Rusty wasn't either. The Rubiconians didn't really practice funerary rites like the solar colonies did (and that had been a massive shock to Rusty, learning that they wastefully burnt their dead to ashes or locked them up in boxes rather than composting the corpses into fertilizer or other useful substances), and tended to practice remembrance using stories or items that meant a lot to them.

But Raven wasn't a Rubiconian, and Rusty wasn't going to tell him how to handle Walter's death. If she wanted a funeral, then he can have a funeral.

"Okay, that's fair," he said softly. "But, you know, there's a chance whatever's left has been crushed under all this debris, or swept out into the ocean. You might have to brace yourself for an empty casket."

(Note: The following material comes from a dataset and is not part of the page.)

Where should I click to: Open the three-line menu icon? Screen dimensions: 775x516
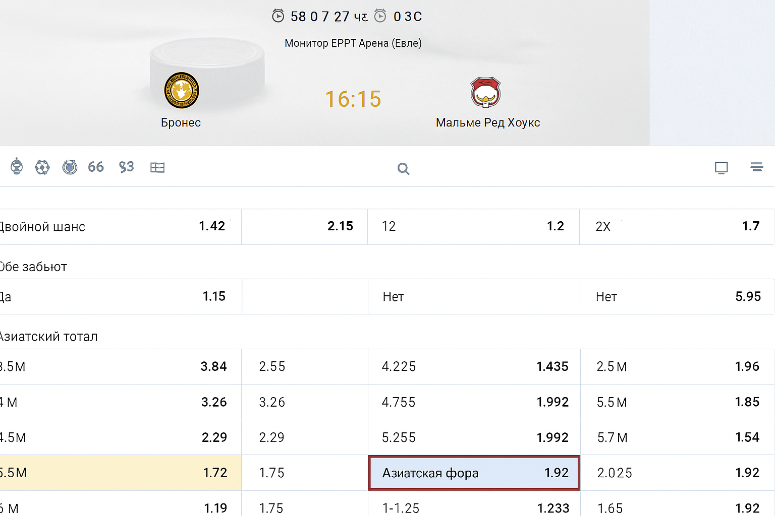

«I know, but I still want to look. Just in case.»

Rusty watched the stormfront, judging its distance. They didn't have a lot of time if they wanted to get back to base before it hit, but he supposed that they could take shelter in the Xylem wreck if it came to it. These storms blew themselves out within hours.

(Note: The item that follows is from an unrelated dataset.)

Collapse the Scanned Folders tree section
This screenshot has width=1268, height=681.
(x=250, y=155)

"...alright, let's look for a little bit, until the storm hits," he said. "And if we don't find it, we'll come back tomorrow. I'm sure Walter wouldn't want you sacrificing your health just to find his AC wreck."

«...yes. You're right.»

Rusty turned away from the storm, but Raven lingered for a few heartbeats. When Rusty paused to look back, he couldn't help but think that Raven cut a lonely, isolated figure. He wasn't a Rubiconian, but after the bloody nose he'd given the corps and the PCA, it'd be difficult for him to freely move around outside of Rubiconian space. He was an independent merc, not a freedom fighter, yet had fought to save Rubicon all the same.

For nothing.

No, Rusty amended, Not for nothing. Even if Raven couldn't see it now, saving Rubicon and chasing off the last of the Corps from the planet earned him the goodwill of the Liberation Front. He may not be Rubiconian, but he was as good as, in his and Uncle's eyes.

Now, how to get him to see that...

...

"Did you ever think about what you were going to do afterwards?"

«What do you mean?»

STEEL HAZE ORTUS carefully boosted over a gaping crack in one of the middle decks of the Xylem, the metal floor groaning in protest when he landed heavily on the other side. OBSIDIAN WING crossed the gap in a single yet comically wide stride.

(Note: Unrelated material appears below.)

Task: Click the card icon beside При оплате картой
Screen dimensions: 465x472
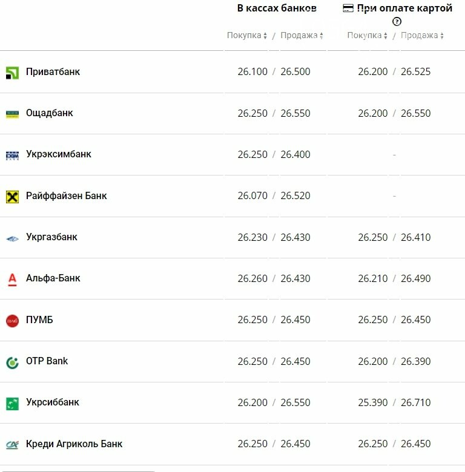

"You said Walter wanted you to get your life back," Rusty said. "So, did you think about what you were going to do once you did?"

Raven mulled over his answer as they moved deeper into the Xylem. The middle decks were a mess, where parts of the topmost deck had caved inwards, creating a maze that was near impossible to navigate in mechs. Water streamed downwards from the torrential rain above, forming fast-flowing rivers that swirled around their mech's legs, and some of the cracks that split through the decks showed the frothy seawater down below.

«No, not really. I've always been a mercenary so I thought I'd keep doing that.»

"Really? Huh." Rusty wasn't actually surprised. Raven was incredibly tunnel-visioned and he'd always been very focused on fulfilling Walter's agenda... whatever that had been. He'd likely never know.

"So, you never thought about trying something different?" Rusty paused when the ship shuddered slightly, the wreck groaning underneath its collapsing weight. Once it settled, he continued: "Retiring from piloting? Or, I don't know, settling down and having a family? Raise a kid or two?"

«Unless Walter didn't want me... distracted... he explained that I'm sterile.»

Well. Then again, Rusty remembered those like Raven being lied to. Maybe the kid's got a chance.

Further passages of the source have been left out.